Def a good idea to seal the wood. :T


----------



## yapper (Mar 11, 2014)

After looking at other options, I'm in the middle of making some stands out of concrete blocks from Home Depot. The blocks are cheap ($1.48 here) and heavy (25lbs each). I'm currently using 3 with one on its side and a pair stood side by side on top of the lower one, but I might need to add another horizontal one as they are a bit low. I'm experimenting with paint finishes to make them a bit more aesthetically pleasing before moving them to the house. I was going to secure them to each other with Loctite 500 construction adhesive but I'm not going to do that until I've moved them as 75lb speaker stands are a bit awkward to move lol


----------



## robbo266317 (Sep 22, 2008)

Keep us posted and please add pictures of your finished stands. 
They certainly sound like they are going to be very stable. :T


----------



## yapper (Mar 11, 2014)

Still being worked on. Base is approx 16"wide, height is 20", depth is 8".


----------



## yapper (Mar 11, 2014)

I'm still thinking of a way to make them look more visually appealing, but for now a couple of coats of latex paint gave a smoother finish and stopped the concrete dust in its tracks. I didn't need to use construction adhesive as the paint anchored the blocks together. A 75lb speaker stand is a bit tricky to move but I used some of those plastic furniture gliders. Got them in position in the listening room and spent the evening enjoying some music. I'm very pleased with them, and even the wife commented that they "sounded good".

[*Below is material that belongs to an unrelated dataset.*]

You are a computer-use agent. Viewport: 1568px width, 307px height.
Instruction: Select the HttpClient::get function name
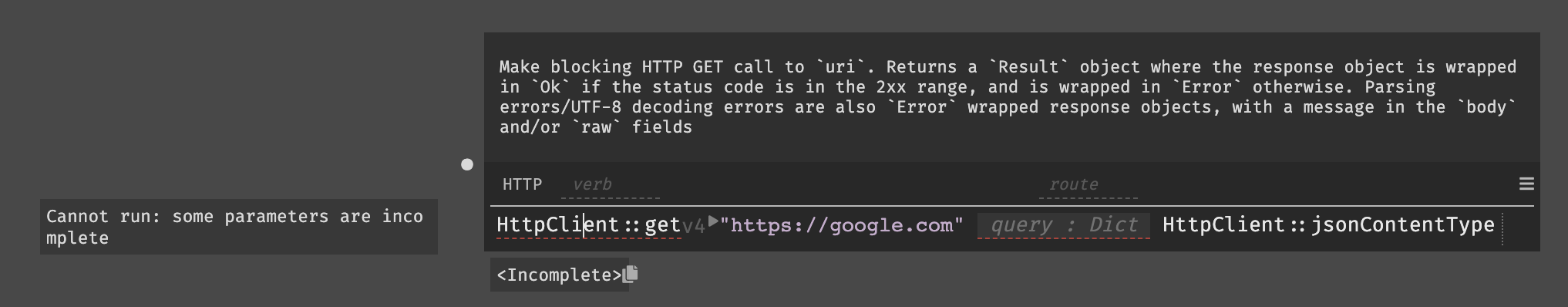(x=588, y=225)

Total cost less than $10 as I already had the paint!


----------



## kbzx35 (Jul 25, 2014)

Wow those stands are bulletproof literally! Very nice! Definitely has a nice industrial look to them! The only thing I can think of to potentially dress them up would be pvc or wood moulding around the top and around the base of the stand. But they look pretty cool as is


----------



## yapper (Mar 11, 2014)

A picture with the speakers on top of the stands (via plumbers putty). I'm still thinking about adding another horizontal block at the base to bring the top of the stands up to the level of the TV.


----------